Text
§ §

After a brief introduction to outliers and getting answers to question like what are outliers? What is needed to detect outliers? Application of Outlier detection etc. Let us familiarize ourselves with Outlier Detection Methods.
Outlier Detection Methods
There are many outlier detection methods in practice. We will get ourselves acquired with two main Methods i.e. based on learning models and based on computation model.
Based on Learning model
If we have expert-labeled examples of normal and/or outlier objects, they can be used to build outlier detection models. They can be further divided into supervised, semi-supervised, and unsupervised methods.
Supervised Methods
In supervised methods data is modeled on normality and abnormality. Expert of required domain analysis and label sample of underlying data. Then outliers can be detected using a classification problem. The task would be to learn to classify outliers.
In supervised models, we must be careful while training and interpreting classification rates as outliers are rare in comparison to normal data objects.
Unsupervised Methods
In some of the cases, a labeled data set might not be available (normal, outlier). Hence, an unsupervised learning method can be used.
In the unsupervised learning model, we make an assumption that:
Normal objects are somewhat clustered i.e. they are together.
In other words, for the unsupervised outlier detection method, normal objects must follow a pattern more frequently than outliers. Many clustering techniques can be used for unsupervised outlier detection. The underlying idea is to find clusters first, and then data objects that are not included in any cluster are detected as outliers.
Semi-Supervised Method
In many cases getting some labeled examples is feasible but the number of such labeled data objects is quite low. Semi-Supervised methods are developed for such scenarios.

§ §

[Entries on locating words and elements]
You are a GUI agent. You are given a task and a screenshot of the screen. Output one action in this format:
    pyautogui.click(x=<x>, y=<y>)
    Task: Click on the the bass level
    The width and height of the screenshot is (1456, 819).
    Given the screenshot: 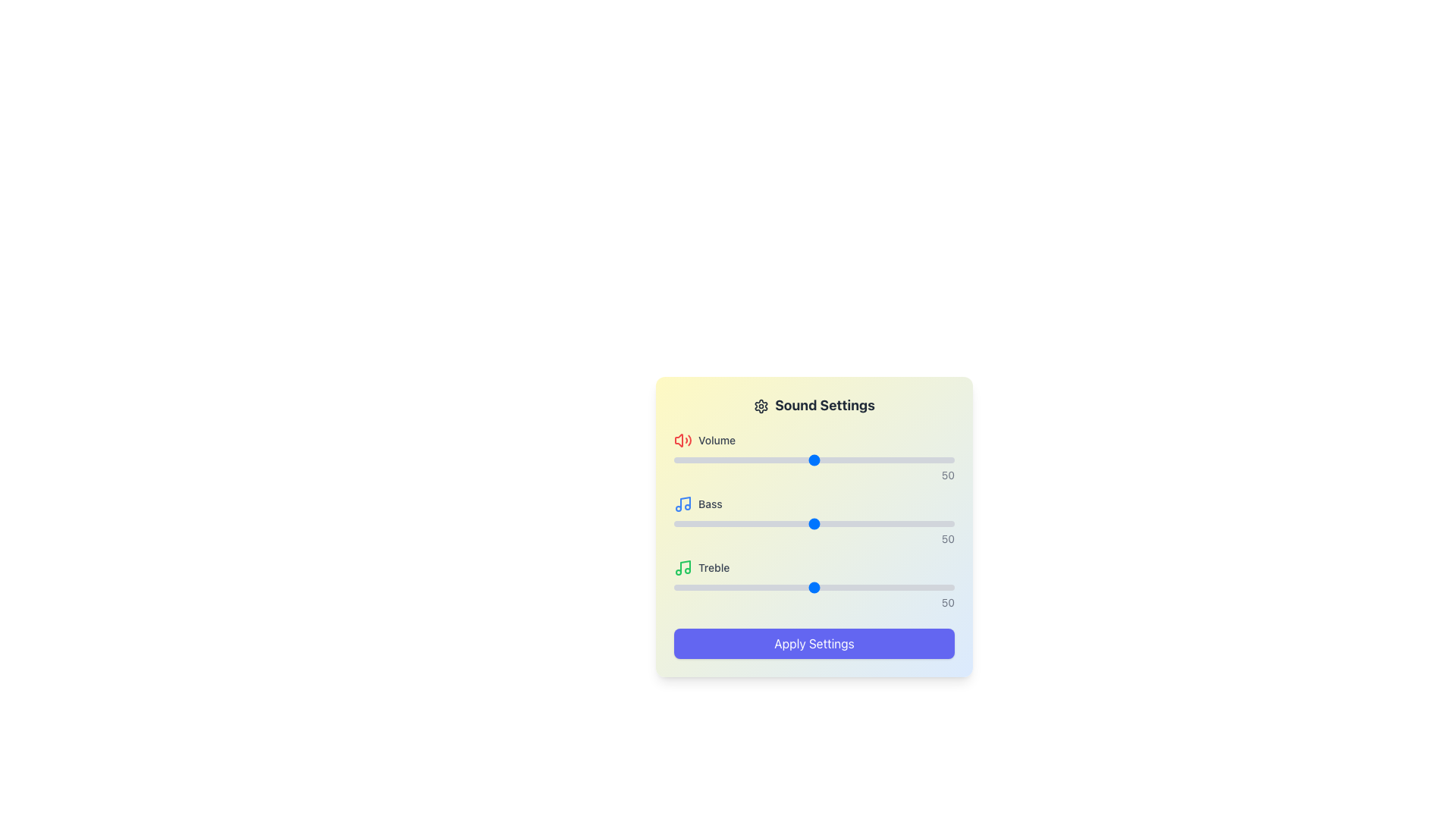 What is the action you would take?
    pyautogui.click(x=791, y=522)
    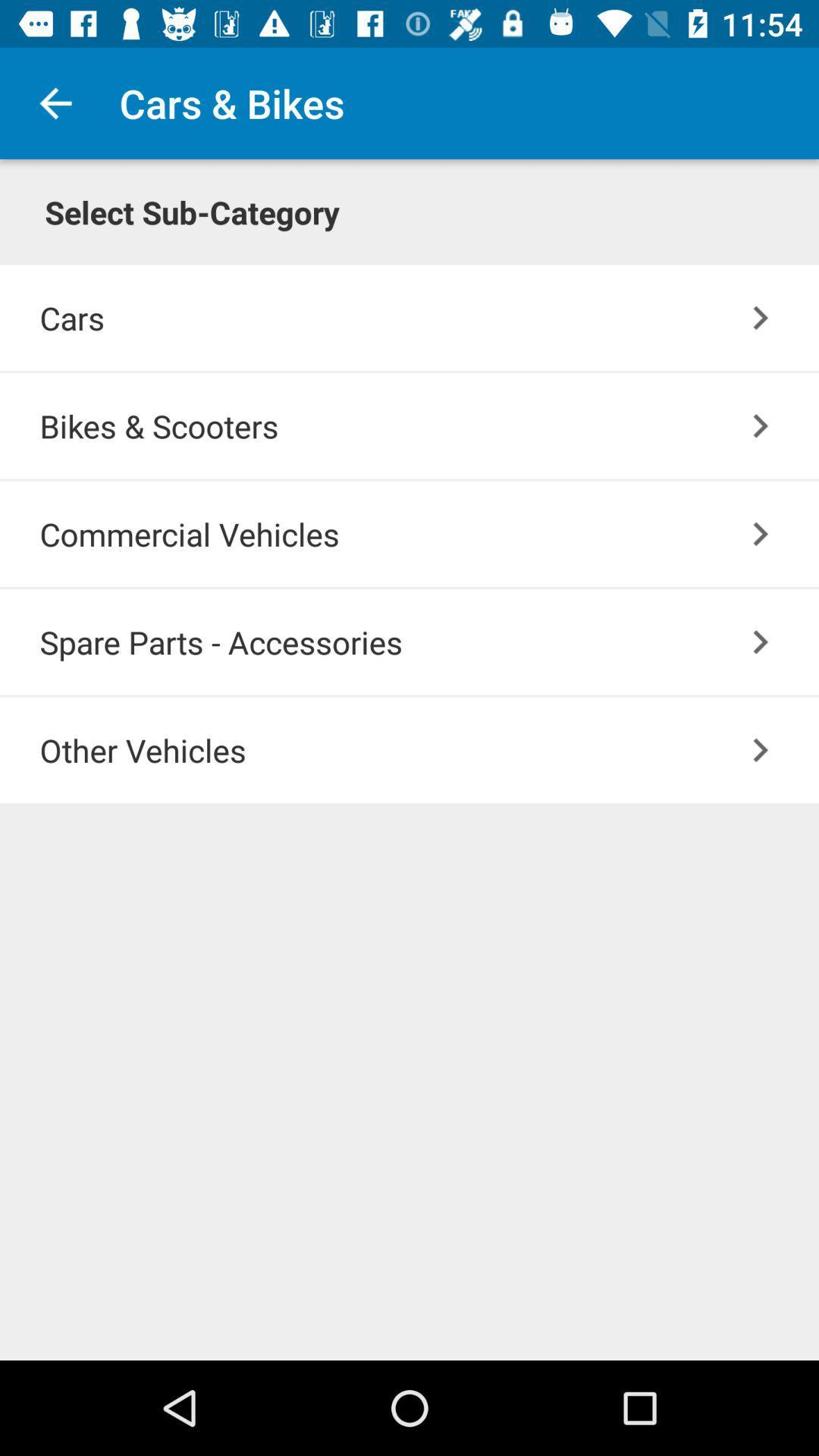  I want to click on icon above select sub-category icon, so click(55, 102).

§ §

Task list
1. Answer these about the outlier detection text:
(a) What two main methods does it say it will cover?
(b) Why must we be careful while training and interpreting classification rates in supervised models?
(c) In the unsupervised approach, which data objects are detected as outliers?
2. Swap "expert-labeled" for "manually labeled" in the outlier detection text, then write out the passage from "After a brief" up to and including "and unsupervised methods.".
Rely only on the outlier detection text to complete these.

Expected answers
1.
(a) Methods based on learning models and methods based on computation model.
(b) Outliers are rare in comparison to normal data objects.
(c) Data objects that are not included in any cluster.

2.
After a brief introduction to outliers and getting answers to question like what are outliers? What is needed to detect outliers? Application of Outlier detection etc. Let us familiarize ourselves with Outlier Detection Methods.
Outlier Detection Methods
There are many outlier detection methods in practice. We will get ourselves acquired with two main Methods i.e. based on learning models and based on computation model.
Based on Learning model
If we have manually labeled examples of normal and/or outlier objects, they can be used to build outlier detection models. They can be further divided into supervised, semi-supervised, and unsupervised methods.